Le cabaret El Morocco fut l’un des établissements nocturnes les plus emblématiques de Montréal entre 1940 et 1966, reconnu pour ses spectacles raffinés, ses artistes internationaux et son ambiance luxueuse. Il changea d’adresse à trois reprises et attira des personnalités célèbres comme Édith Piaf, Dean Martin et Lili St-Cyr. Malgré son prestige, le club appliquait des pratiques discriminatoires en refusant l’accès aux clients noirs, bien que certains musiciens afro-américains y aient performé. Sa gestion fut marquée par des figures colorées comme Jimmy Orlando et Eddie Quinn, et le lieu contribua à plusieurs œuvres caritatives.

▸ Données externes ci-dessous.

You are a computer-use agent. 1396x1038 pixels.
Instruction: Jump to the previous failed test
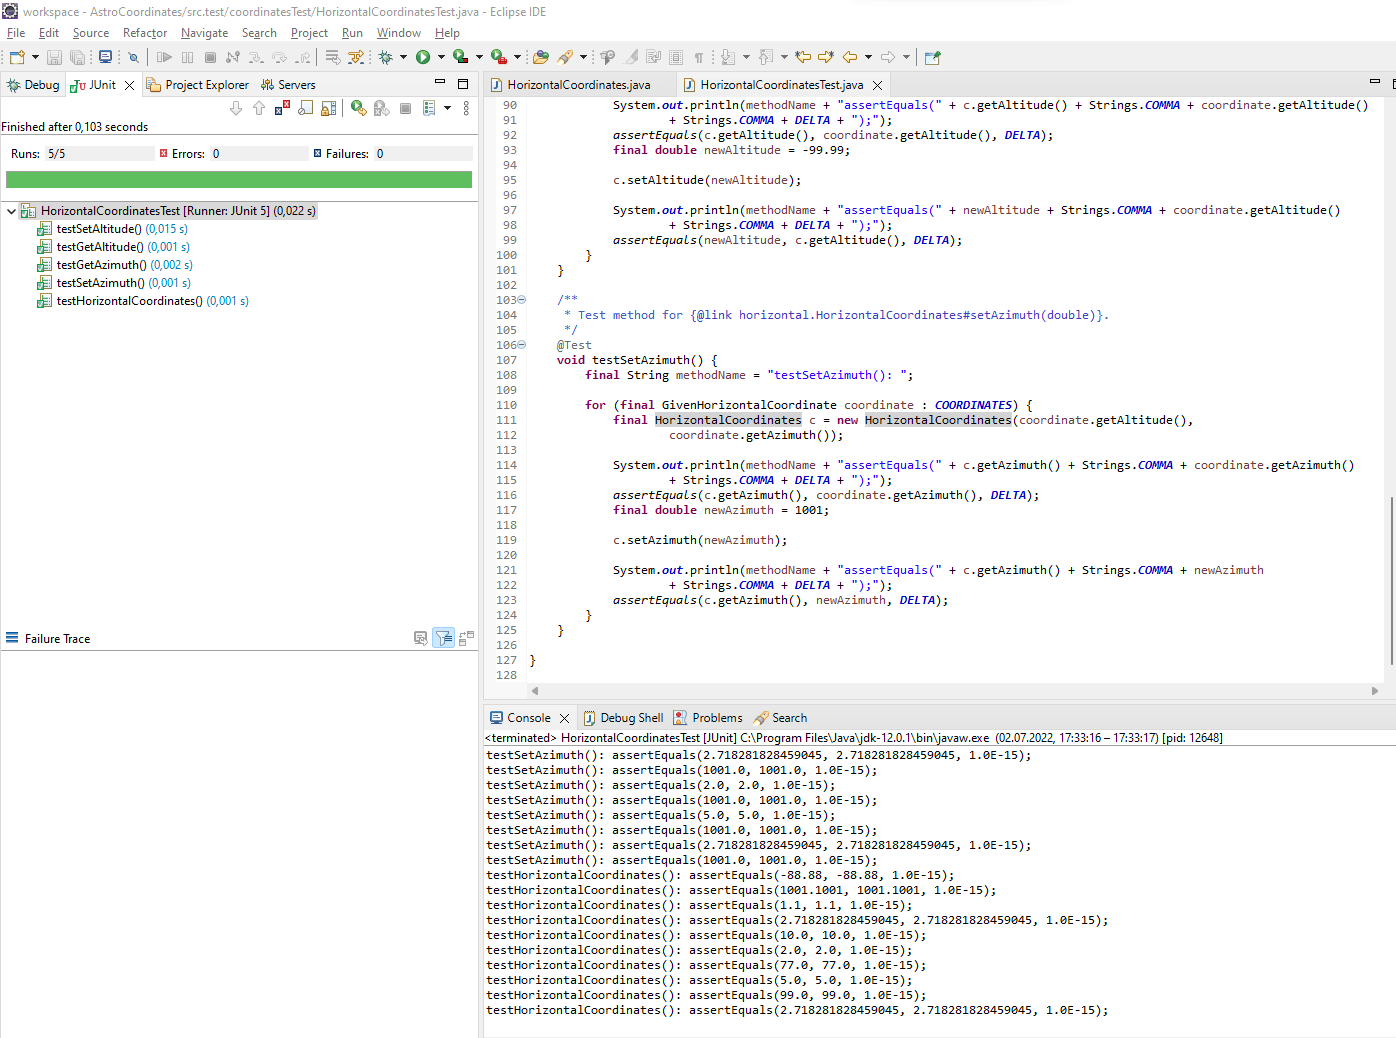tap(258, 108)
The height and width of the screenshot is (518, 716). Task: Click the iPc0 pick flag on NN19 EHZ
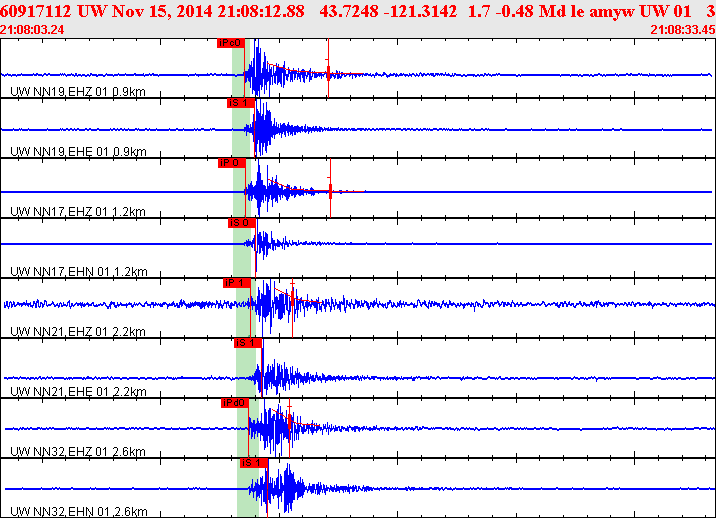229,43
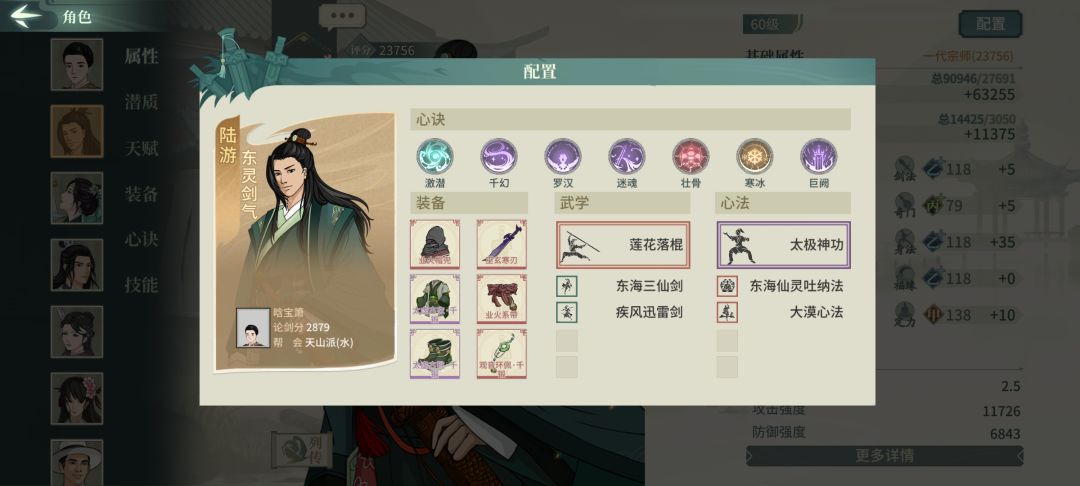Select the 千幻 heart-rune icon
Screen dimensions: 1080x486
click(499, 156)
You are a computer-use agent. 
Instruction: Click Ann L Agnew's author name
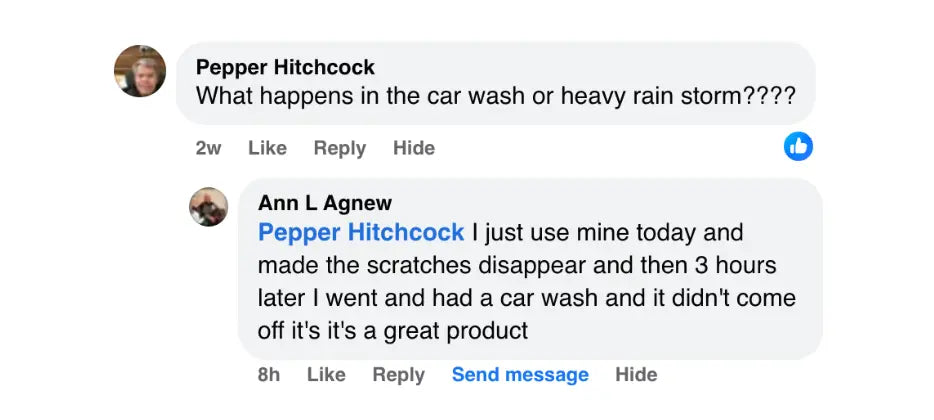pos(325,203)
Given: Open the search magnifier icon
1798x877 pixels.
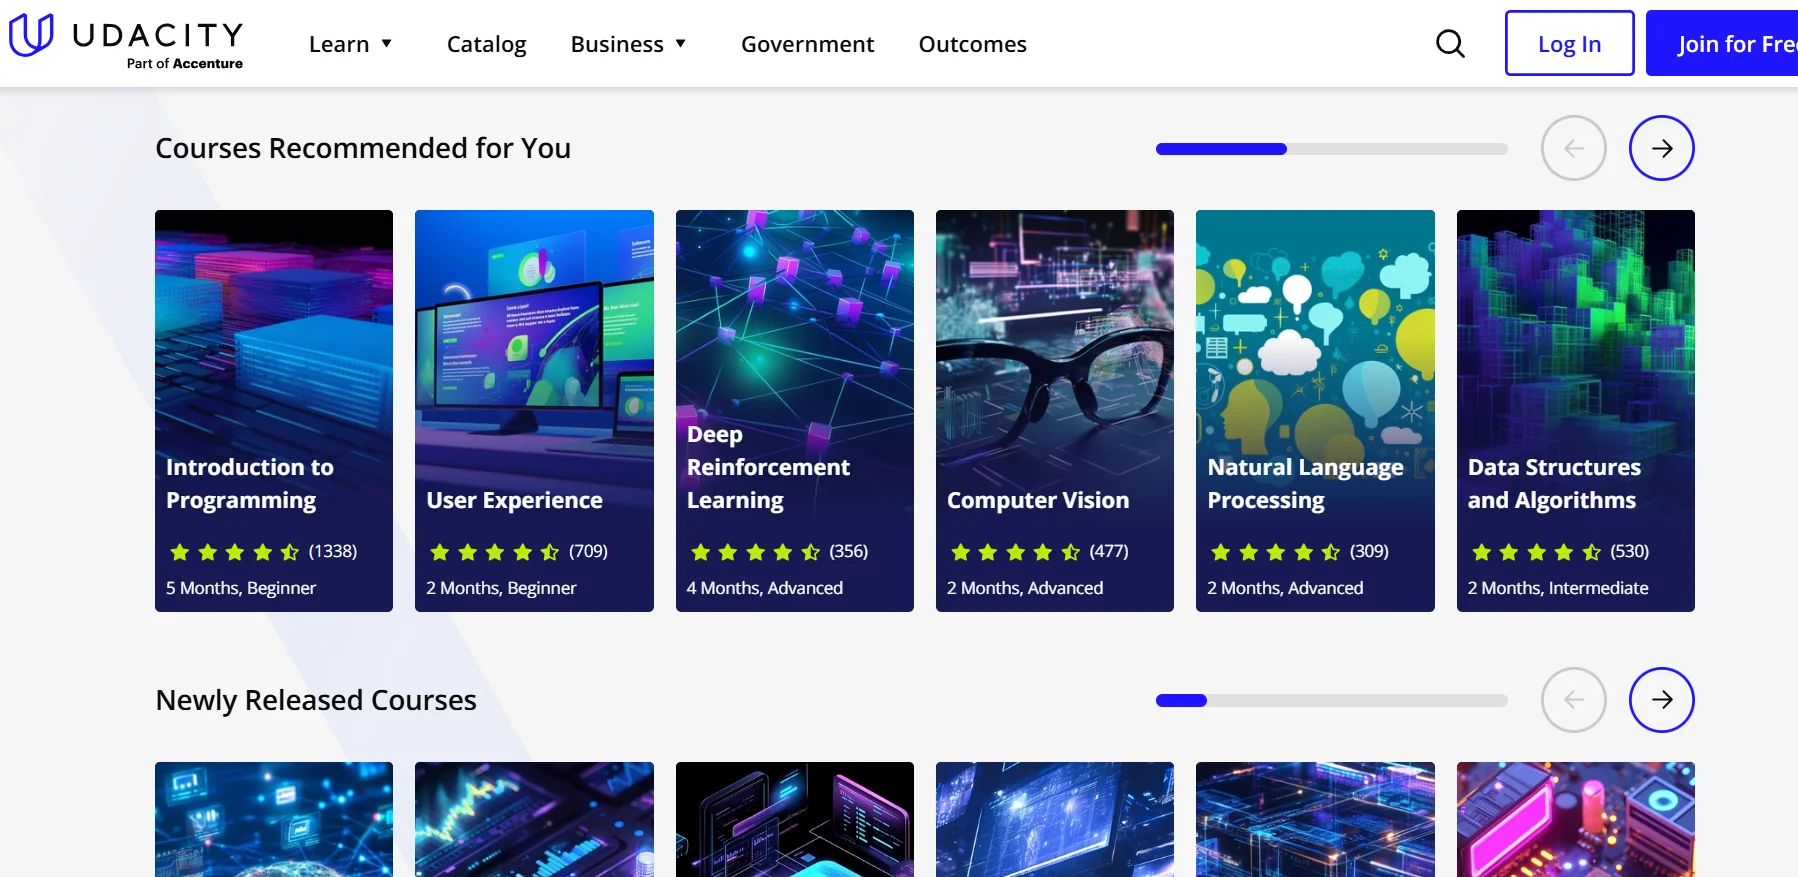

Après plusieurs fermetures, reprises et changements de vocation, l’El Morocco finit par devenir une salle de spectacle rock (le Moustache) avant d’être transformé dans les années 1990; l’immeuble abrite aujourd’hui un centre de santé.

“Mis à part peut-être le cabaret Frolics, rares sont les boîtes de nuit montréalaises qui auront laissé une empreinte aussi vive et mémorable que le cabaret El Morocco.”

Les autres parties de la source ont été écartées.